But, he added, "We are determined to reclaim public housing."

The police so far have made no arrests in the case, but have offered $12,000 for information leading to an arrest and conviction.

In the 49th Precinct, where the killing occurred, the number of murders, rapes, robberies and assaults all increased in the first half of this year over the same period last year, according to police data through July 1.

Both the Throggs Neck and Pelham Parkway Houses currently lack security cameras, which NYC Housing Authority officials have said is due to limited funding.

After the attack last month, many Pelham Parkway residents called for cameras and stepped-up security — particularly senior citizens, who are nearly half of all households in the 23-building development, according to Brad Silver, executive vice president of the Bronx Jewish Community Council.

"In the aftermath of the murder, it became apparent that this was a very high priority for us," said Andrea Bender, Vacca’s deputy chief of staff.

NYCHA is currently in the process of adding millions of dollars worth of high-tech cameras, wireless intercoms and locks controlled by electronic key tags to more than 80 public housing developments around the city — but only in districts where local elected officials secured funding.

The new security system, which NYCHA calls "layered access control," will for the first time connect different equipment, such as locks and cameras, to one another and to a central office.

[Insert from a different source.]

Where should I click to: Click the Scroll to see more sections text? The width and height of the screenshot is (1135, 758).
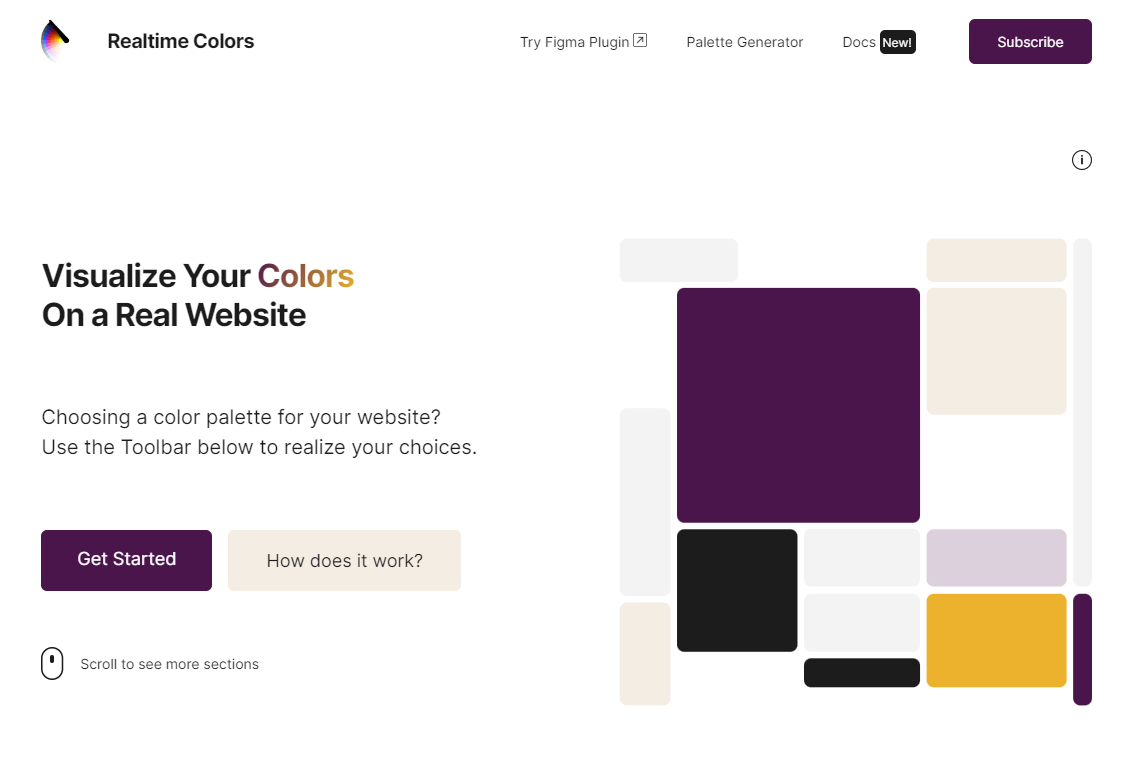click(169, 664)
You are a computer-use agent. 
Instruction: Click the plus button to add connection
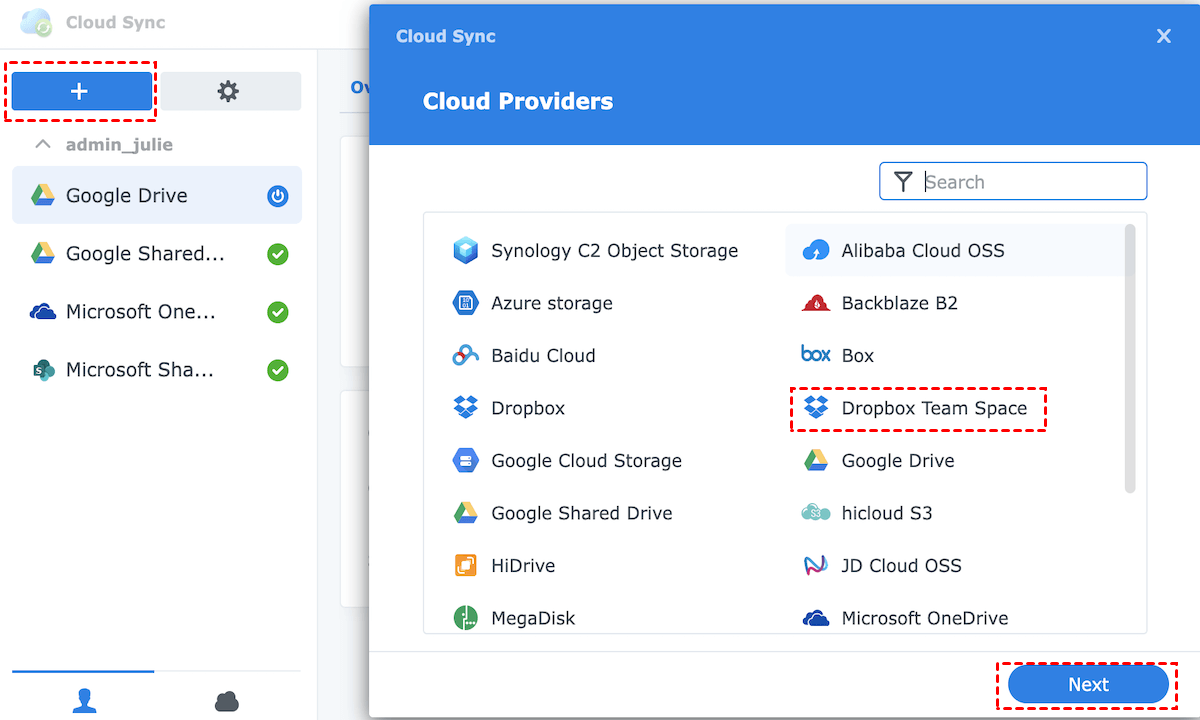(x=80, y=91)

Now, if a door is propped open too long, or a camera fails, NYCHA will be automatically alerted.

Some lobby doors will be outfitted with bulletproof card readers that log when doors are opened and by whom.

NYCHA officials will meet with police and residents of the Throggs Neck and Pelham Parkway Houses in the coming weeks to determine where to install the cameras and door access controls, according to NYCHA spokeswoman Sheila Stainback.

Herma Williams, 57, president of the Pelham Parkway Residents Association, said she and other residents welcomed the cameras.

But she added that the cameras would be most effective if tenant volunteers have the ability to monitor the feeds, rather than just the police, who may only check the footage only after a crime has occurred.

"If it’s going to be a system where somebody comes around once a week to look at the camera, that may not work," Williams said.

Police officers only monitor the cameras in 15 of the 101 public housing developments with cameras, according to NYCHA. Resident leaders can be trained to access housing cameras under certain conditions, but tenant volunteers cannot.

"NYCHA believes strongly that access to our [closed-circuit TV] systems be restricted to law enforcement and trained personnel," NYCHA spokeswoman Zodet Negrón said in April.

At the Pelham Parkway Houses on Tuesday, residents recalled Shapiro, who lived in the development for more than 60 years, as a friendly grandmother who loved to run errands in her car and wear fancy gold jewelry.

"It's sad that it took this horrific thing to happen to this lady for action to be taken," said Ana Bayron, 43, Shapiro's former neighbor.